WORK TO COMPLETE —
**A)** From the news article about the Bolles School students, reproduce the passage word for word from "In response to" to "the school’s premises.".
**B)** Answer these questions using the article on the Bolles School students:
(i) How old was Matthew Guey?
(ii) In which hospital were the two boys treated after their fight?
(iii) On what date were the teens placed under police custody?
**C)** Write a continuation of the news article about the Bolles School students that picks up after its final sentence.

### DOCUMENT TEXT ###

One of two high school students accused of plotting an attack on a Jacksonville private school campus reportedly used the dark web to research how to make a bomb. The two boys, who have since been expelled from the school, were caught up in a heated argument that resulted in a fight ending with both being hospitalized. After the fight, the school authorities looked into the teens’ earlier activities to learn what had caused the quarrel. The administration’s investigations resulted in the discovery of past conversations between the boys that indicated they had intentions of creating violence on the school campus.
17 year old Grant Shirley from Port St. Lucie and 15 year old Matthew Guey from Huston were resident students at the San Jose Campus of the Bolles School. Shirley and Guey were very close friends and were always spotted together in the school environs. On the night of the 18th of February, the two friends got into a fight that resulted in their hospitalization in the River Point Hospital. After the fight, the school administration engaged the school’s security personnel in an inquest dedicated to learning what caused the argument between the two close friends. During the investigation, the school’s security personnel came across the pair’s past conversations which indicated they planned an act of violence against the school.
In response to the discovery, the school’s administration immediately expelled the boys from the school and reported the matter to the Jacksonville Sheriff’s Office. The teens were first taken to a mental health facility. After being taken from the mental health facility, the teens were then placed under police custody in the Jacksonville Sheriff’s Office on the 19th of February. After Shirley’s and Guey’s incarceration, investigators with the Sheriff’s Office carried out further investigations against the teen’s plot and, with the help of the school’s security personnel, searched for any weapons that the boys may have had in their possession hidden in the school’s premises.

### PROVIDED DATA ###

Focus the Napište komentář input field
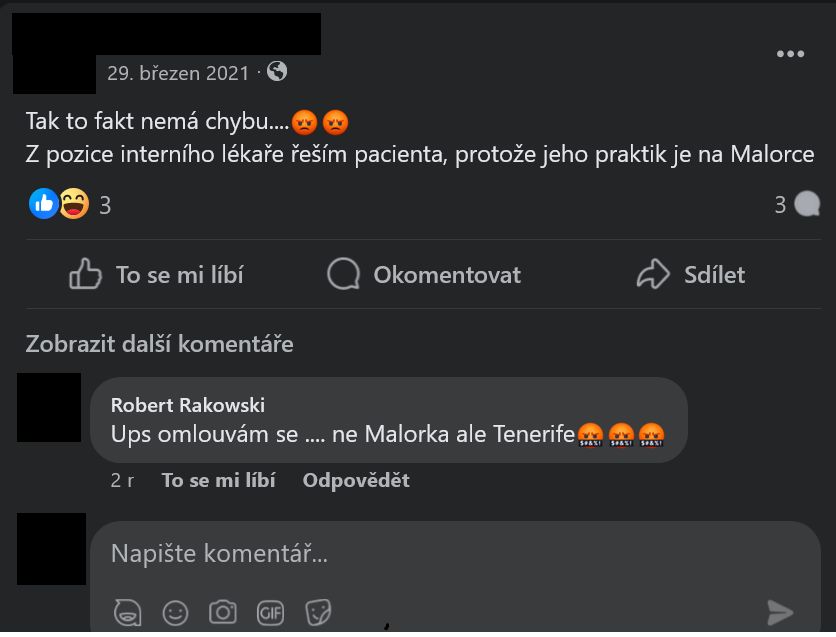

###

ANSWERS TO THE PROBLEMS —
**A)**
In response to the discovery, the school’s administration immediately expelled the boys from the school and reported the matter to the Jacksonville Sheriff’s Office. The teens were first taken to a mental health facility. After being taken from the mental health facility, the teens were then placed under police custody in the Jacksonville Sheriff’s Office on the 19th of February. After Shirley’s and Guey’s incarceration, investigators with the Sheriff’s Office carried out further investigations against the teen’s plot and, with the help of the school’s security personnel, searched for any weapons that the boys may have had in their possession hidden in the school’s premises.

**B)**
(i) 15 years old
(ii) River Point Hospital
(iii) The 19th of February

**C)**
On the 25th of February, the pair was presented in the juvenile court and charged with conspiracy to create, possess, situate or release a destructive device. The prosecution disclosed to the court that further investigations into the teen’s plot had led to the discovery that one of them had been visiting dark web sites and researching how to make napalm bombs. Napalm bombs were prepared by mixing a gelling agent with gasoline and could easily burn down structures and cause fatal burns on victims. The prosecution did not disclose neither the boy who carried out the research nor the dark web sites visited in the course of the research. After the hearing, Judge Suzanne Bass released the pair under the Juvenile Detention Alternatives Initiative. The teens will be placed under twenty-four hour supervision by their parents coupled with constant monitoring by the local LE. Shirley and Guey will also not be allowed into any campus or event of the Bolles School.
Following the boy’s release, the school’s headteacher, Tyler Hodges, addressed the parents through a letter that disclosed no weapons were found in any of the school’s campuses by either its security personnel or the sheriff’s office investigators. Hodge also assured the parents that the school’s security personnel would work hand in hand with LE to ensure the school is secure.
Shirley’s and Guey’s intent to use the dark web to cause harm to others can be easily compared to that of 18-years-old Ali David Sonboly who acquired a gun and ammunition through the dark web and used it to carry out the Munich shooting in 2016. Sonboly used bitcoin to purchase a Glock 17 hand gun and 350 rounds of ammunition from a dark web weapons vendor. Days after acquiring the weapons Sonboly went on a shooting spree killed nine people and injured 16 others before killing himself.